The Perfect Mile
- Cover of paperback, depicting Roger Bannister breaking the 4 minute mile record
- Author: Neal Bascomb
- Language: English
- Genre: Non-fiction
- Publisher: Mariner Books
- Publication date: 2004
- Publication place: United States
- Pages: 344
- ISBN: 0-618-56209-5
- OCLC: 54001404
- Preceded by: Higher: A Historic Race to the Sky and the Making of a City
- Followed by: Red Mutiny: Eleven Fateful Days on the Battleship Potemkin

= The Perfect Mile =

Non-fiction work by Neal Bascomb

The Perfect Mile: Three Athletes, One Goal, and Less Than Four Minutes to Achieve It (2004) by Neal Bascomb is a non-fiction book about three runners and their attempts to become the first man to run a mile under four minutes and their first subsequent head-to-head competition. The runners are Englishman Roger Bannister, American Wes Santee, and Australian John Landy.

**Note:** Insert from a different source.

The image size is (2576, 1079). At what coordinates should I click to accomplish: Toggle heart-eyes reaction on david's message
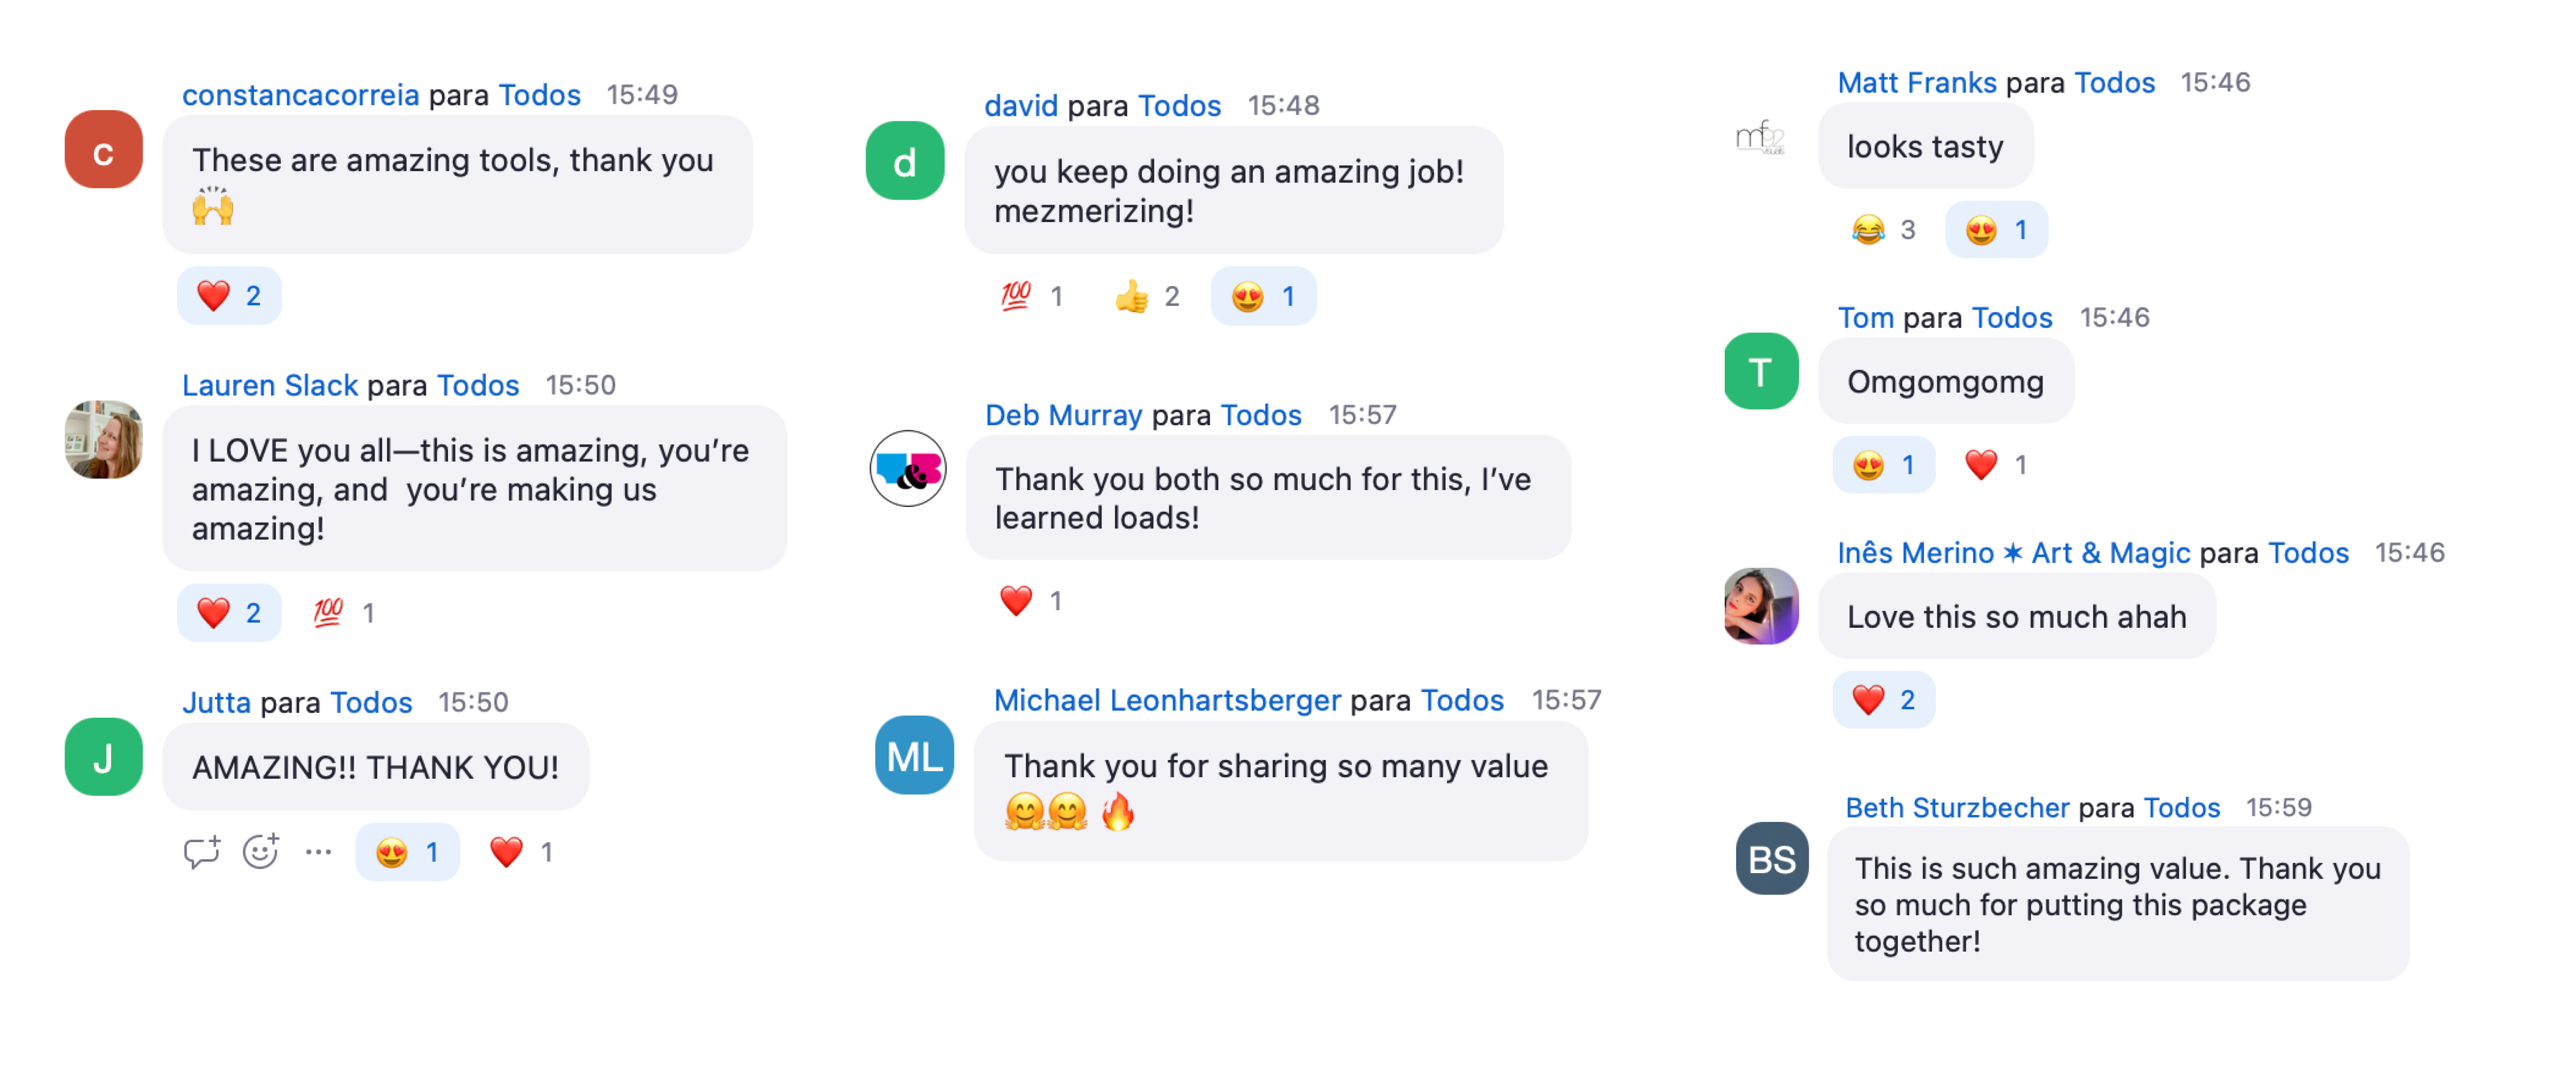[1262, 297]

June 21, 1954: Less than six weeks after Bannister’s historic feat, Australian John Landy runs 3:58 at a track meet in Finland, throwing down the gauntlet.

August 7, 1954: The Empire Games in Vancouver, Canada, pits the two titans against one another in an event billed the “Miracle Mile.”

The Perfect Mile (also called the Miracle Mile) is not against the clock, rather it is what was required in heated competition between John Landy and Roger Bannister.

The book was also adapted as a 2005 TV movie called, "4 Minutes".

==Reception==
The New York Times review calls it an "enthralling book" and says Bascomb "expertly winds up the tension of the three men's many failed attempts to get closer to the magic mark, before Bannister wrote himself into legend first on a windy day at the Oxford University track".